- **GIVEN INSTRUCTION 1**: In the swimmer biography, where did Jorgensen place overall in the men's 400-meter freestyle at the 1988 Olympics?

- **DOCUMENT PASSAGE**:
★ ★ ★ ★

Daniel Ploug Jorgensen (born April 4, 1968) is an American former competition swimmer who represented the United States at two consecutive Olympic Games.

Career 
At the 1988 Summer Olympics in Seoul, South Korea, he earned a gold medal by swimming for the winning U.S. team in the men's 4×200-meter freestyle relay.  Individually, he also competed in the B Final of the men's 400-meter freestyle and finished fourteenth overall (3:55.34).

Four years later at the 1992 Summer Olympics in Barcelona, Spain, Jorgensen again swam in the preliminary heats of the men's 4×200-meter freestyle relay, and received a bronze medal when the U.S. team placed third in the event final.  He also swam in the preliminary heats of the men's 400-meter freestyle, but did not advance.

His brother Lars also competed at the 1988 Olympics for the United States.

See also
 List of Olympic medalists in swimming (men)

★ ★ ★ ★

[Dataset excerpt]
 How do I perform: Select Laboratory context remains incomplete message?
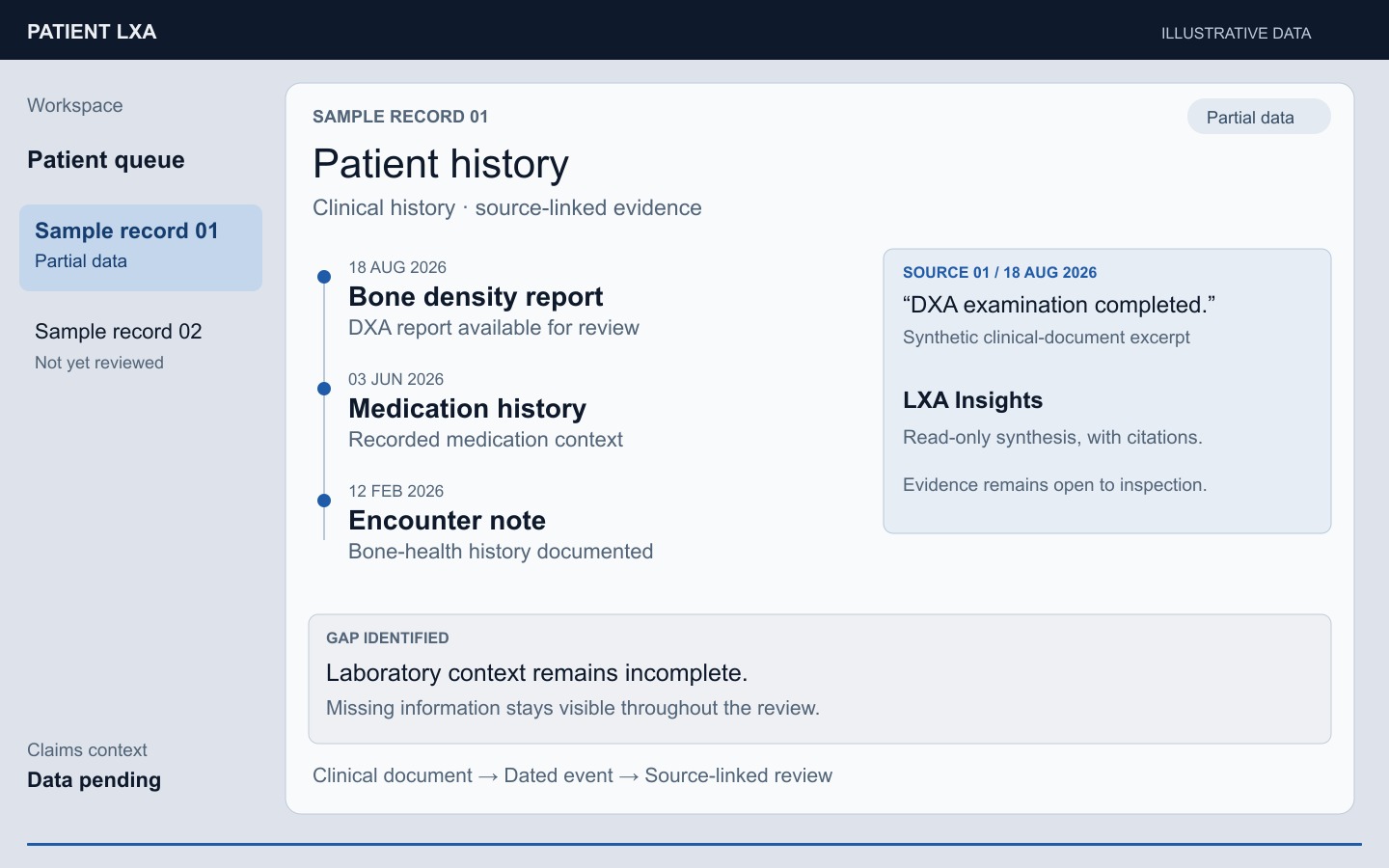coord(537,672)
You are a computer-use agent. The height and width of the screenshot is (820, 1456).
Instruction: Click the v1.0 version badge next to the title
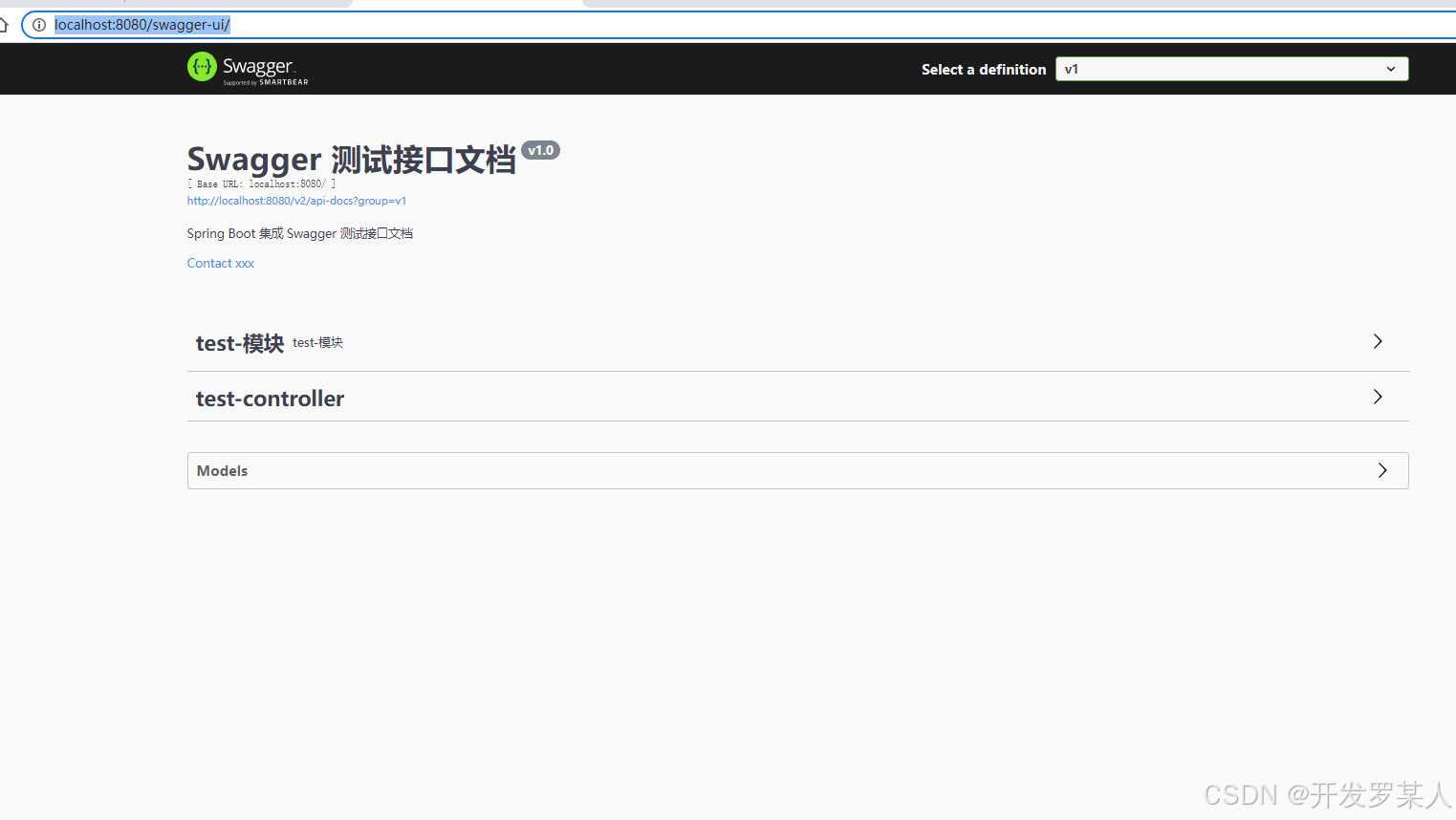point(540,150)
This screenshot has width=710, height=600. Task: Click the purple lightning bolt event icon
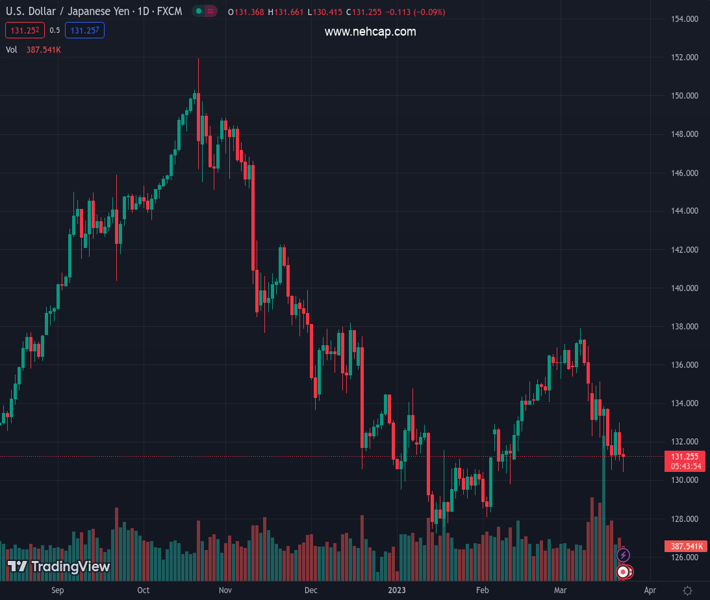pos(623,555)
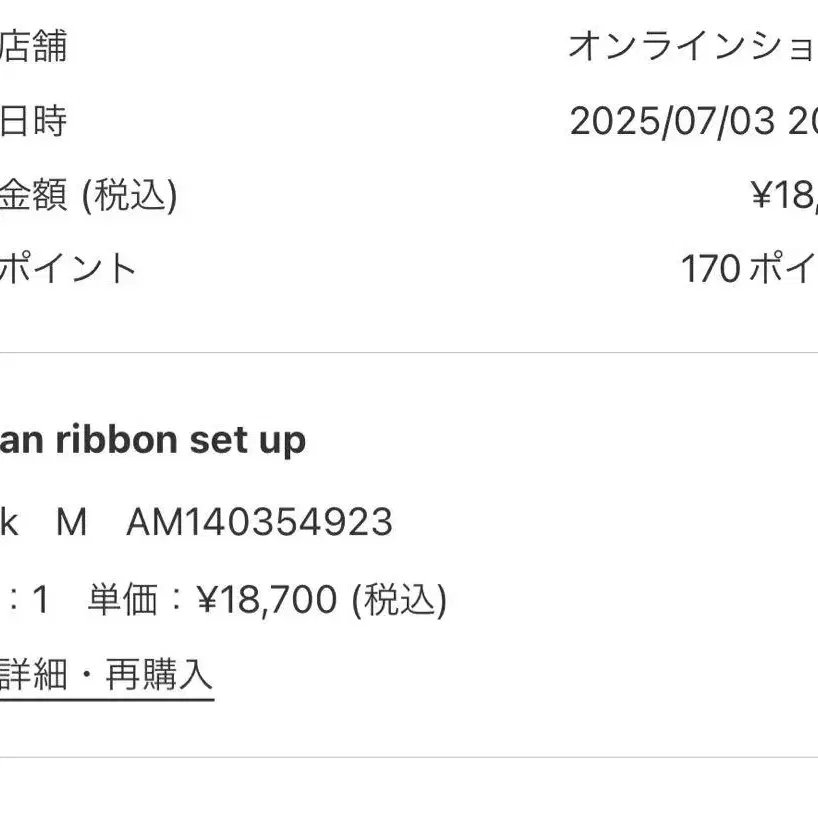Click the ribbon set up product title

pyautogui.click(x=152, y=441)
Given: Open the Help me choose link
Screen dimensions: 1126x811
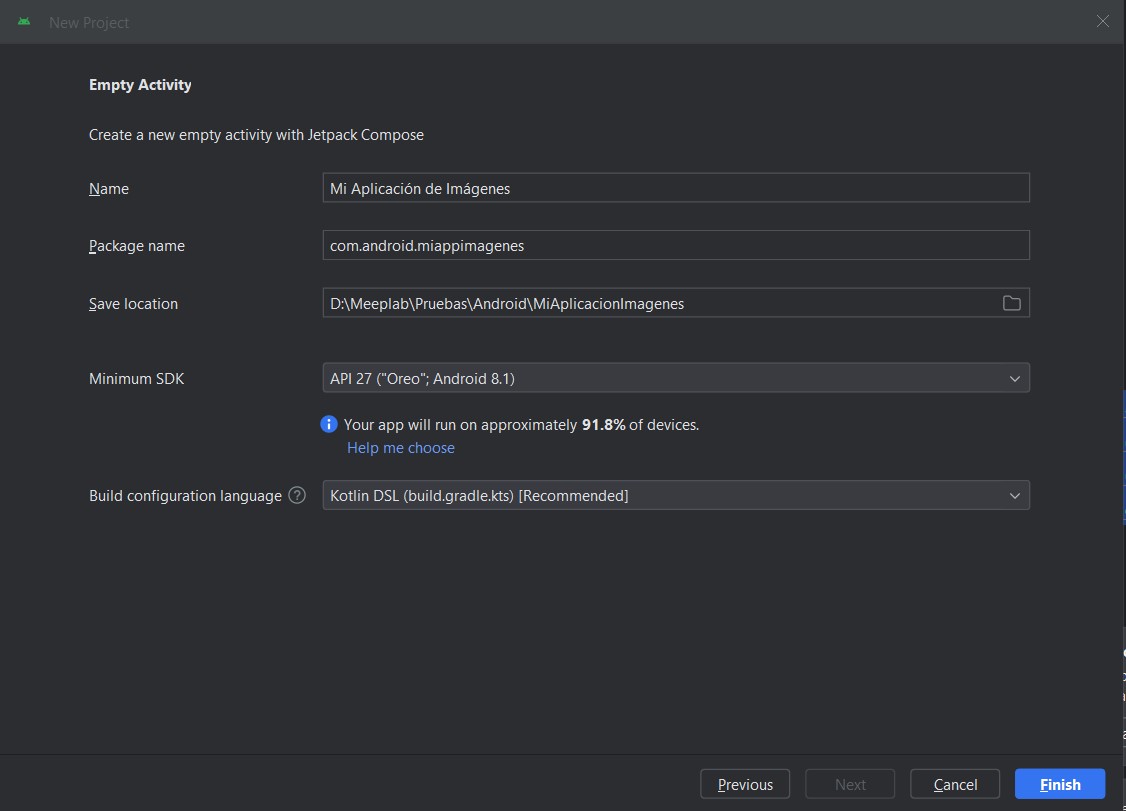Looking at the screenshot, I should pos(400,448).
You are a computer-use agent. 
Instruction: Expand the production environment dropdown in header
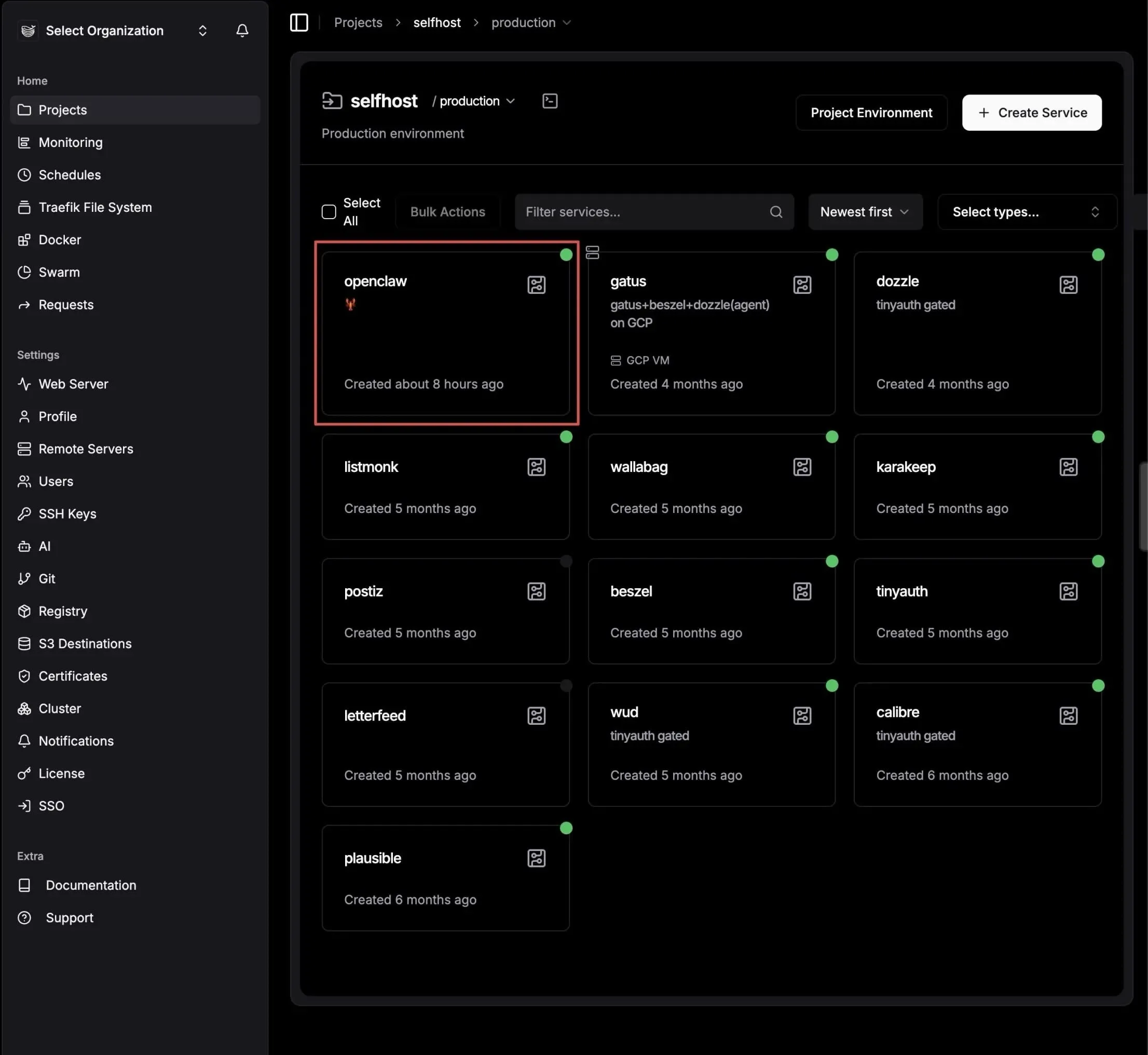tap(477, 101)
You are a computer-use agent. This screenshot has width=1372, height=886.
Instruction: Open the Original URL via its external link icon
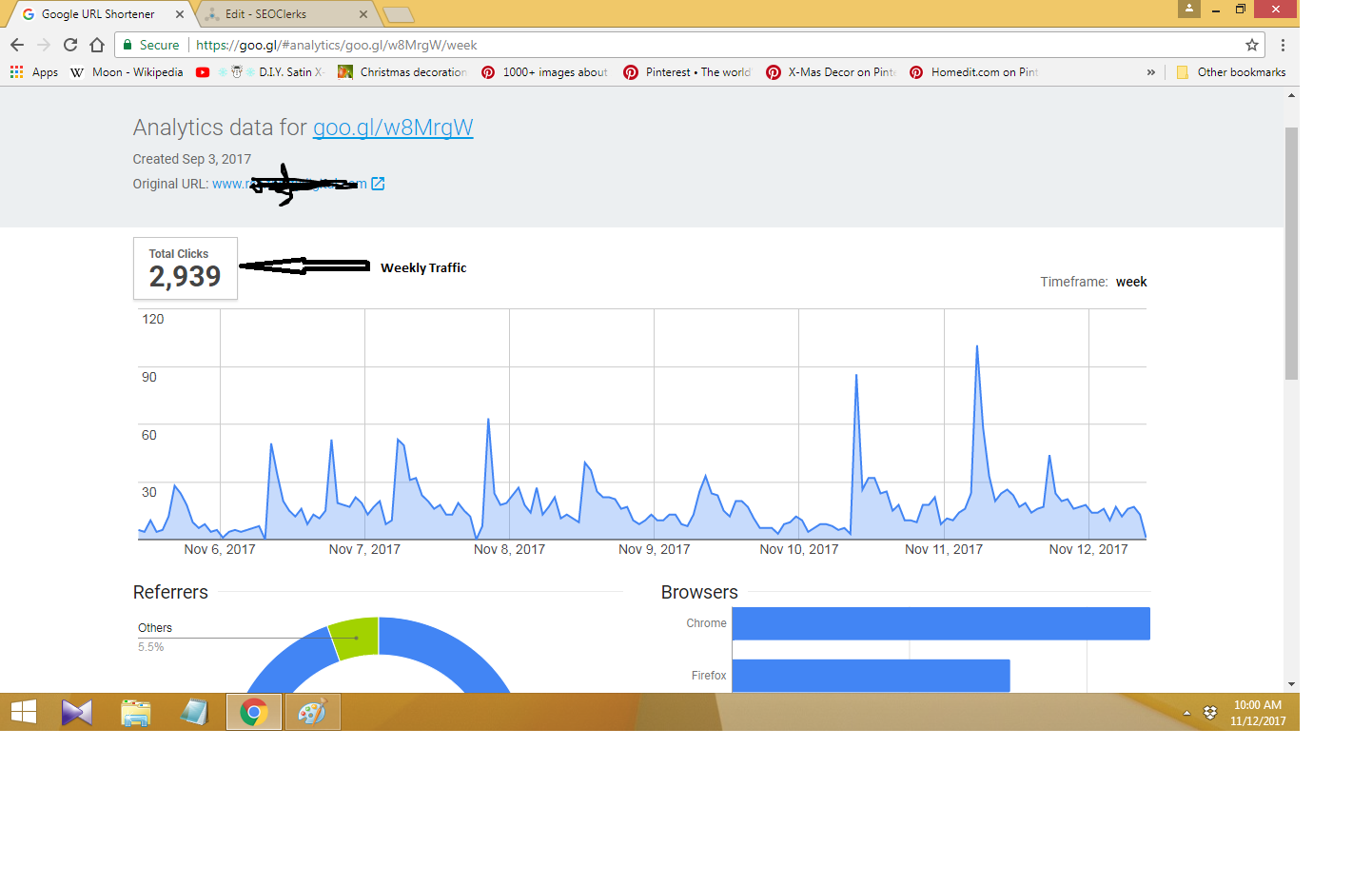point(379,183)
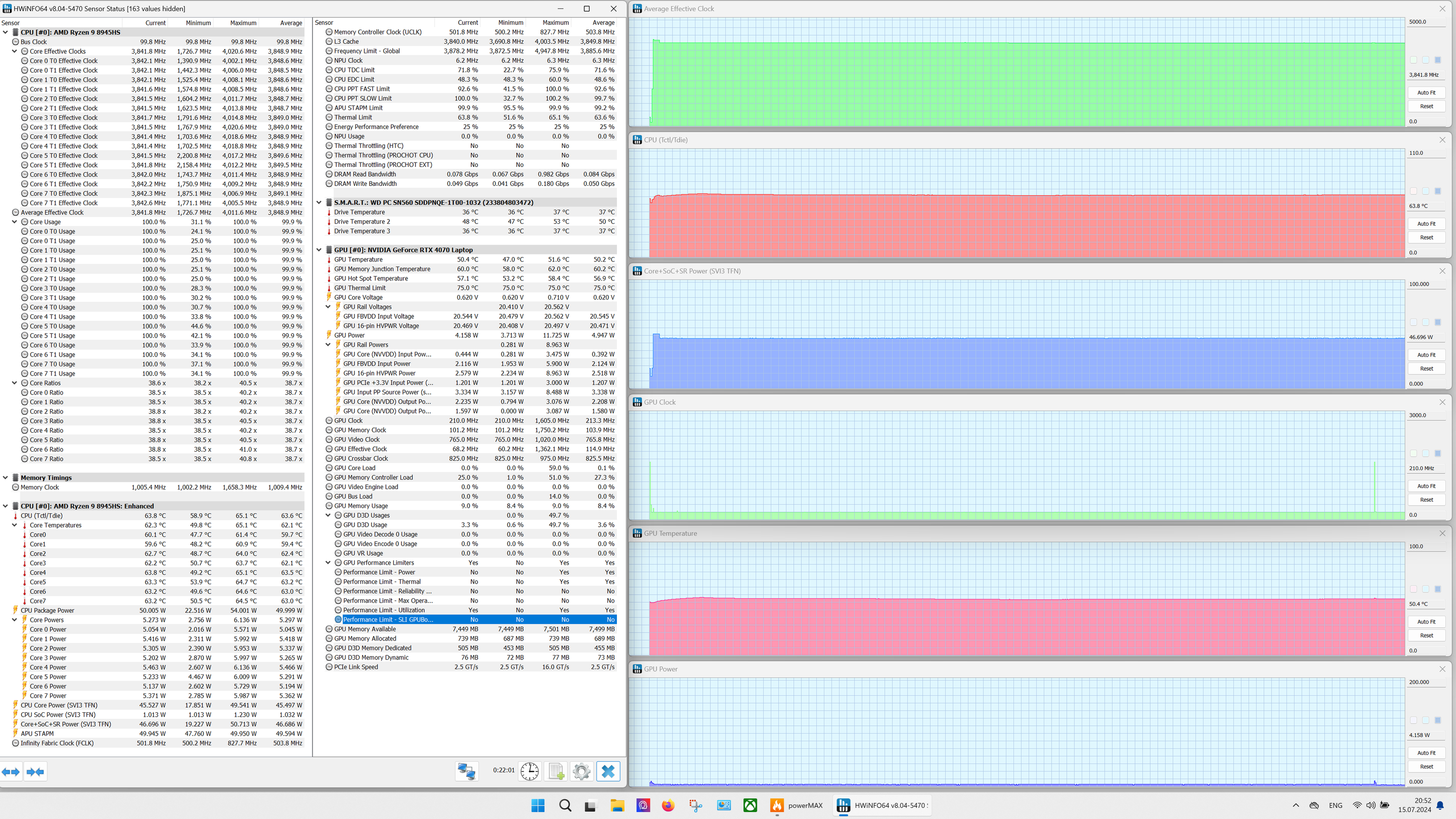
Task: Start logging with the sheet-plus icon
Action: pyautogui.click(x=556, y=771)
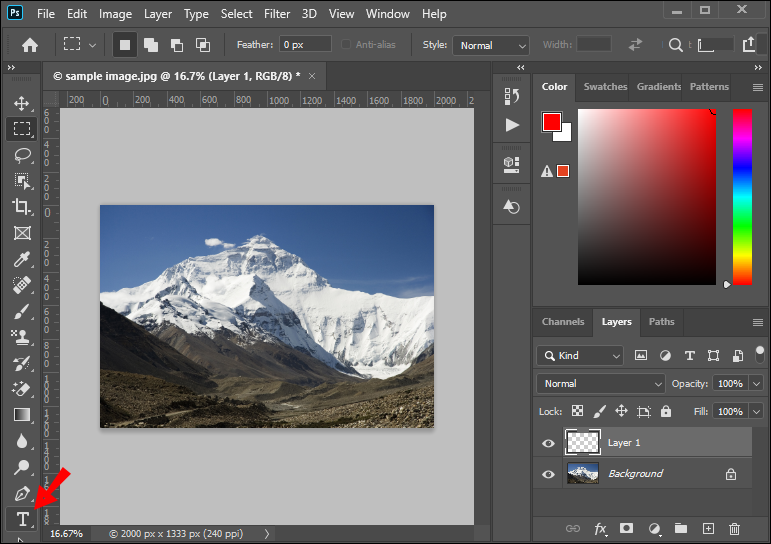
Task: Toggle lock transparent pixels option
Action: (x=577, y=411)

★ ★ ★ ★

- **GIVEN INSTRUCTION 2**: Output the records as a numbered list, starting with the line that contains "You are a computer-use agent. This" and going on through the end of the records. Skip blank lines and leave the pictures out.

- **COMPLETE OUTPUT 1**: Fourteenth overall, with a time of 3:55.34.

- **COMPLETE OUTPUT 2**:
1. You are a computer-use agent. This screenshot has width=1372, height=886.
2. Instruction: Open the Original URL via its external link icon
3. point(379,183)
4. Task: Start logging with the sheet-plus icon
5. Action: pyautogui.click(x=556, y=771)
6. Task: Toggle lock transparent pixels option
7. Action: (x=577, y=411)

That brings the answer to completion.